# Tom Kristensen’s Exclusive Le Mans Countdown – Part 10



## [email protected] (Apr 9, 2004)

In a weekly column Le Mans record winner Tom Kristensen gives some exclusive insights behind the scenes of the world’s most famous endurance race and the preparation by Audi Sport Team Joest. 

“Le Mans is coming closer in really big steps now. There are just 36 days left before the race starts at 3 p.m. on June 12. This weekend the Le-Mans dress rehearsal at Spa-Francorchamps is on the agenda for us – and in a way it's the hour of truth. In direct competition with our strongest rivals we'll get the first answers about where we stand with our R15 plus. 

* Full Story *


----------



## chernaudi (Oct 6, 2006)

Surprised that Audi with the rain and Spa's configuration haven't gone with a higher downforce setup-they even briefly tested such a setup at Paul Ricard during practice.
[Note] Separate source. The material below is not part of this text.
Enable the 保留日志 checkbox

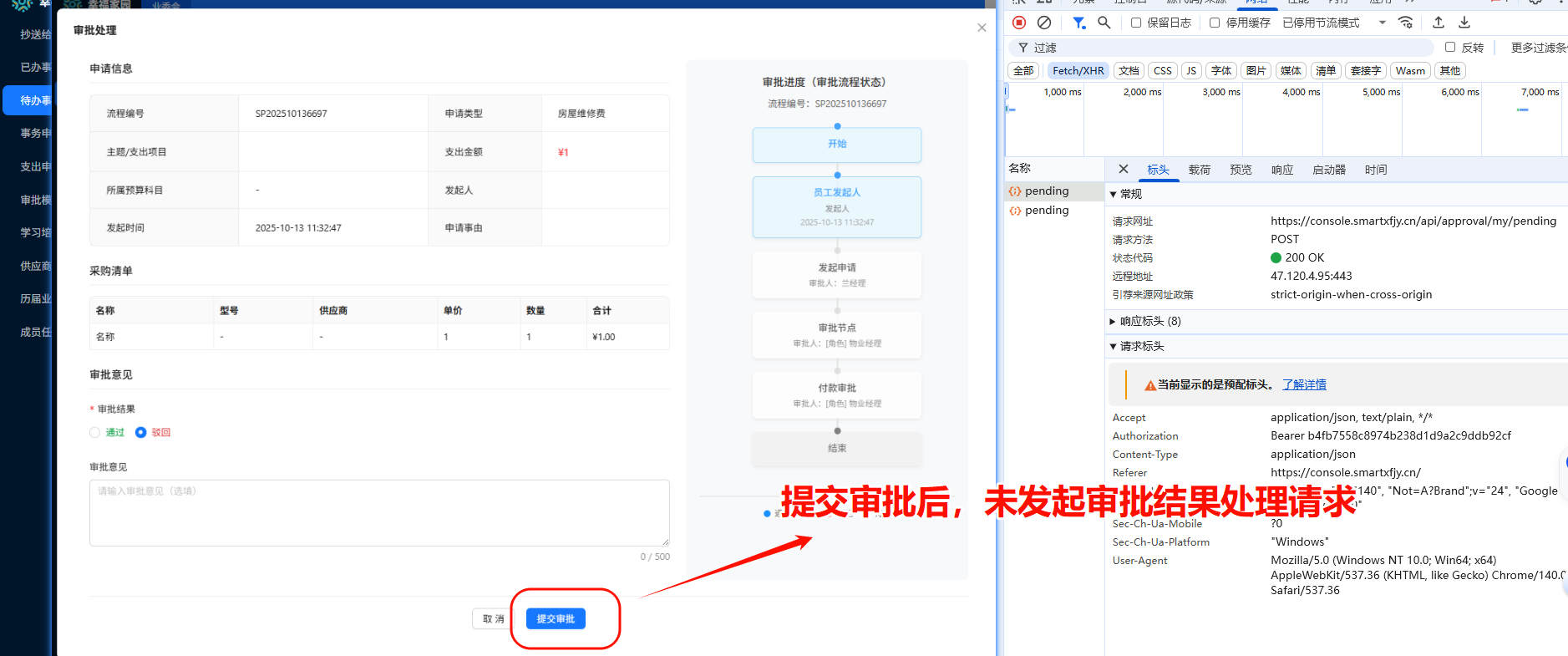pos(1136,23)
But then again, it was as if hell froze over at Spa today, and the temperature probably didn't get out of the 40s. Add the damp track, and of course the R15s would struggle somewhat. Maybe Audi will pull a PLM where they said they'd run their cars in LM spec, but fitted high downforce diveplanes and gurneys to their cars when there was a forecast for rain, as there is a chance for rain Sunday. 

The Peugeot 908s are running Sebring spec bodywork, so it stands to reason that Audi might adopt a similar strategy today, though at least Saturday and Sunday will be much warmer.


----------